FP-Growth Algorithm

10 Jan 2016

Intro

The FP-Growth Algorithm is an alternative way to find frequent itemsets without using candidate generations, thus improving performance. For so much it uses a divide-and-conquer strategy. The core of this method is the usage of a special data structure named frequent-pattern tree (FP-tree), which retains the itemset association information.

In simple words, this algorithm works as follows: first it compresses the input database creating an FP-tree instance to represent frequent items. After this first step it divides the compressed database into a set of conditional databases, each one associated with one frequent pattern. Finally, each such database is mined separately.

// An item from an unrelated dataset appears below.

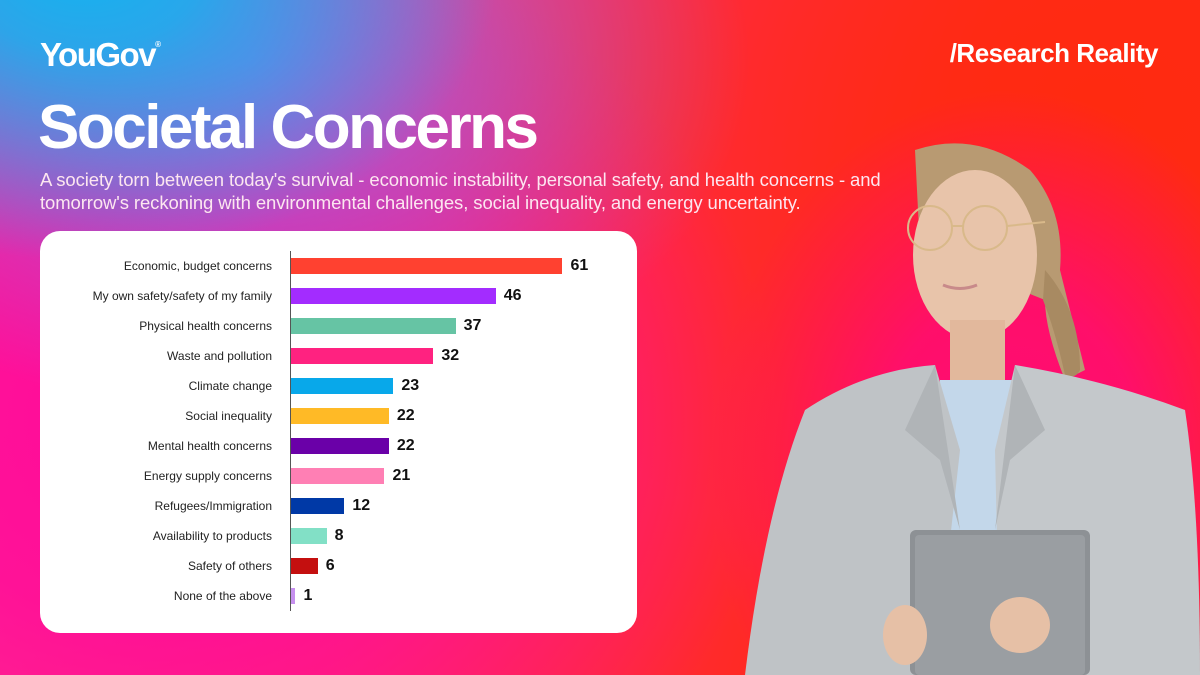 Image resolution: width=1200 pixels, height=675 pixels. Describe the element at coordinates (338, 566) in the screenshot. I see `chart-row: Safety of others 6` at that location.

Using this strategy, the FP-Growth reduces the search costs looking for short patterns recursively and then concatenating them in the long frequent patterns, offering good selectivity.

FP-Tree structure

The frequent-pattern tree (FP-tree) is a compact structure that stores quantitative information about frequent patterns in a database [4].

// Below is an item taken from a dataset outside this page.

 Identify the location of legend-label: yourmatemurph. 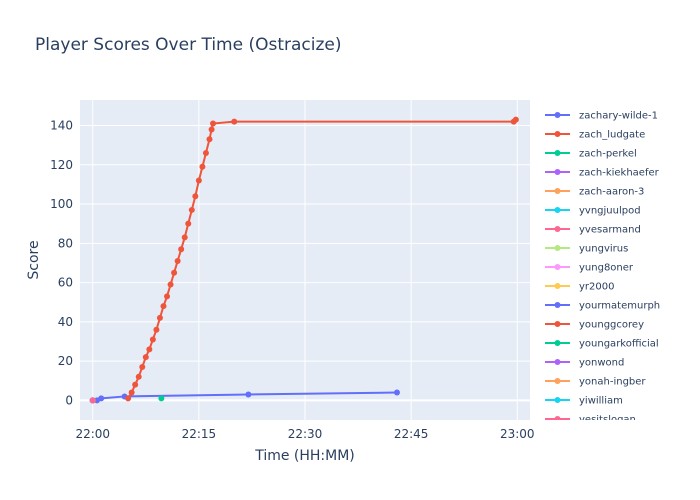
(620, 306). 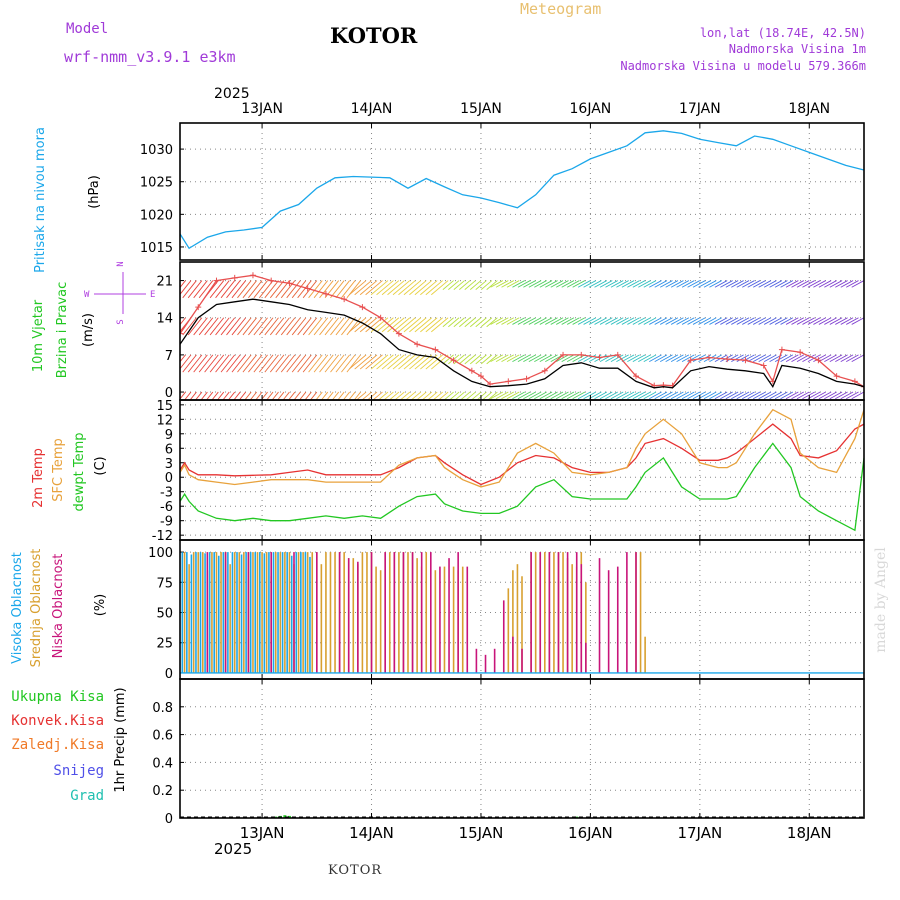 I want to click on top-date-axis: 13JAN 14JAN 15JAN 16JAN 17JAN 18JAN, so click(x=536, y=109).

Han defines the FP-tree as the tree structure defined below:

One root labeled as “null” with a set of item-prefix subtrees as children, and a frequent-item-header table (presented in the left side of Figure 1);
Each node in the item-prefix subtree consists of three fields:
- Item-name: registers which item is represented by the node;
- Count: the number of transactions represented by the portion of the path reaching the node;
- Node-link: links to the next node in the FP-tree carrying the same item-name, or null if there is none.
Each entry in the frequent-item-header table consists of two fields:
- Item-name: as the same to the node;
- Head of node-link: a pointer to the first node in the FP-tree carrying the item-name.
- Additionally the frequent-item-header table can have the count support for an item.

FP-tree construction

Input: A transaction database DB and a minimum support threshold.
Output: FP-tree, the frequent-pattern tree of DB.
Method: The FP-tree is constructed as follows.
1. Scan the transaction database DB once. Collect F, the set of frequent items, and the support of each frequent item. Sort F in support-descending order as FList, the list of frequent items.
2. Create the root of an FP-tree, T, and label it as “null”. For each transaction Trans in DB do the following:
  - Select the frequent items in Trans and sort them according to the order of FList. Let the sorted frequent-item list in Trans be [p | P], where p is the first element and P is the remaining list. Call insert tree([ p | P], T ).
  - The function insert tree([ p | P], T ) is performed as follows. If T has a child N such that N.item-name = p.item-name, then increment N ’s count by 1; else create a new node N , with its count initialized to 1, its parent link linked to T , and its node-link linked to the nodes with the same item-name via the node-link structure. If P is nonempty, call insert tree(P, N ) recursively.